**Kutipan Dokumen:**
Senada, kubu JK-Wiranto juga mempermasalahkan terkait DPT yang disusun oleh KPU.
Anggota Tim Kampanye Nasional (Timkamnas) JK-Wiranto saat itu, Indra J Piliang mengungkapkan DPT yang ada tidak sah secara hukum.
Kemudian, kedua kubu juga menilai adanya pelanggaran pemilu yang terstruktur, sistematis, dan massif (TSM) sehingga pasangan capres-cawapres saat itu, Susilo Bambang Yudhoyono (SBY) dan Boediono dapat menang di Pilpres 2009.
Kendati demikian, seluruh gugatan dari kubu Mega-Prabowo dan JK-Wiranto ditolak oleh MK yang saat itu dipimpin oleh Mahfud MD.
Dikutip dari pemberitaan Kompas.com pada 12 Agustus 2009 lalu, majelis hakim secara aklamasi menolak seluruh gugatan kedua pasangan tersebut.
Adapun alasan penolakan tersebut lantaran bukti-bukti yang diajukan pemohon bahwa ada kecurangan bersifat TSM tidak terbukti.
"Mengenai keterlibatan IFES dan formulir C1, dan pelanggraan pemilu lainnya, baik administratif maupun pidana, tidak dapat dinilai sebagai pelanggaran pemilu yang terstruktur, sistematis dan massif," papar Mahfud.
"Selain itu, dalil-dalil yang diajukan pemohon tentang penambahan suara pihak terkait (SBY-Boediono) tidak terbukti secara hukum," imbuhnya.
Gugatan Pilpres 2014
Lagi-lagi, pada Pilpres 2014, gugatan terkait hasil penghitungan suara kembali dilayangkan.

**Cuplikan Data:**

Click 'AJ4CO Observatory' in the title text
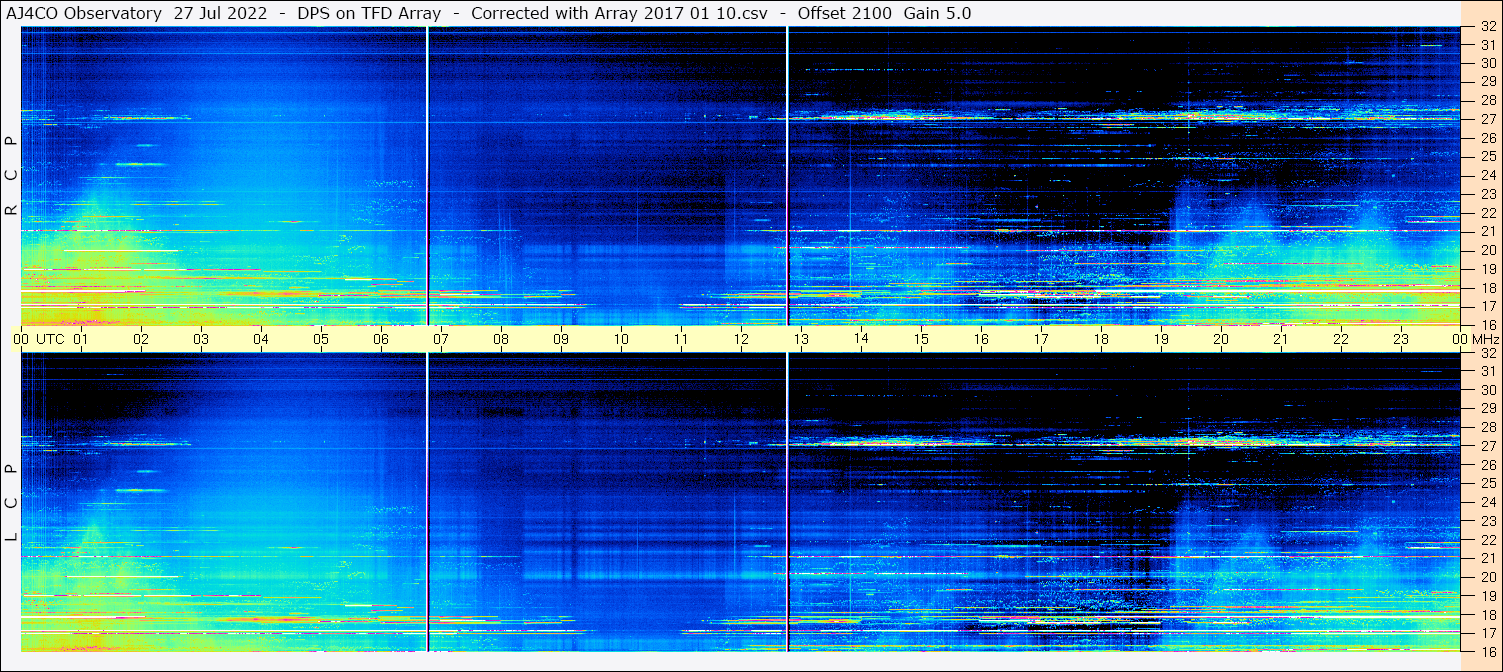The image size is (1503, 672). [x=71, y=13]
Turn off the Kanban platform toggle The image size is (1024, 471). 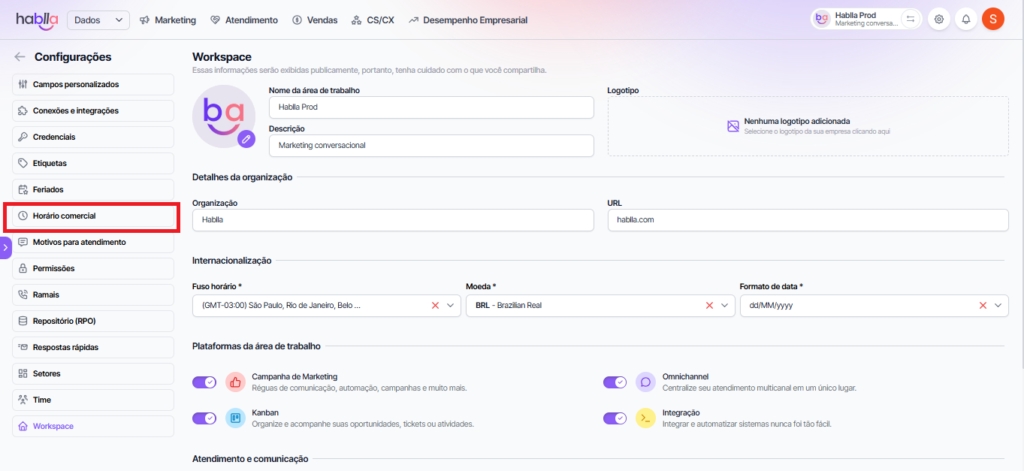click(204, 418)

**Tugas yang Diperlukan:**
(1) Jawab pertanyaan berikut berdasarkan teks tentang sengketa Pilpres di atas.
(a) Siapa yang memimpin MK ketika gugatan kubu Mega-Prabowo dan JK-Wiranto ditolak?
(b) Menurut Indra J Piliang, bagaimana status DPT secara hukum?
(c) Pada tanggal berapa Kompas.com memberitakan penolakan gugatan tersebut?
(2) Lanjutkan teks tentang sengketa Pilpres mulai setelah kalimat terakhirnya.

**Jawaban Tiap Tugas:**
(1)
(a) Mahfud MD.
(b) Tidak sah secara hukum.
(c) 12 Agustus 2009.

(2)
Saat itu, pasangan capres-cawapres nomor urut 1, Prabowo Subianto-Hatta Rajasa menilai terjadinya pelanggaran secara TSM seperti adanya Daftar Pemilih Khusus Tambahan (DPKTb) yang dinilai sangat banyak, KPU tidak melaksanakan rekomendasi Bawaslu, hingga disebut adanya pengalihan suara dari pasangan Prabowo-Hatta ke capres-cawapres nomor urut 2, Joko Widodo (Jokowi)-JK.
Selain itu, mereka juga mempermasalahkan terkait sistem noken dalam pemungutan suara di Papua.
Kendati demikian, MK yang saat itu dipimpin oleh Hamdan Zoelva menolak seluruh gugatan dari Prabowo-Hatta yang menyebut adanya kecurangan Pemilu yang bersifat TSM.
Adapun putusan tersebut termaktub dalam amar putusan setebal 4.390 halaman.
Salah satu dalil gugatan yang gugur yaitu terkait DPKTb.
Dikutip dari pemberitaan Kompas.com pada 22 Agustus 2014, MK menganggap dalil tersebut tidak dapat dijelaskan oleh kubu Prabowo-Hatta terkait apa bentuk kecurangan dalam dalil tersebut.
"Mahkamah mencermati DPKTb di seluruh provinsi di Indonesia dikaitkan dengan perolehan suara masing-masing pasangan calon menurut Mahkamah, tidak terdapat penyalahgunaan DPKTb yang terbukti menguntungkan salah satu pasangan calon atau sebaliknya merugikan pasangan calon lainnya," bunyi putusan tersebut.
Selanjutnya, dalil yang gugur adalah soal sistem noken di Papua di mana MK menyatakan sistem itu diterima dengan ketentuan yakni diadministrasikan baik dari tingkat TPS dengan C1 sampai tingkat di atasnya secara berjenjang.
Selain itu, sistem noken juga sesuai dengan putusan MK Nomor 47 tahun 2009 dan sistem budaya masyarakat asli Papua yang mendiami pegunungan.
"Mahkamah berpendapat sistem pemungutan suara dengan noken sah menurut hukum karena dijamin pasal 18 Undang-undang 1945," demikian bunyi putusan tersebut.
Gugatan Pilpres 2019
Gugatan dari pasangan capres-cawapres kembali dilayangkan dalam edisi Pilpres 2019.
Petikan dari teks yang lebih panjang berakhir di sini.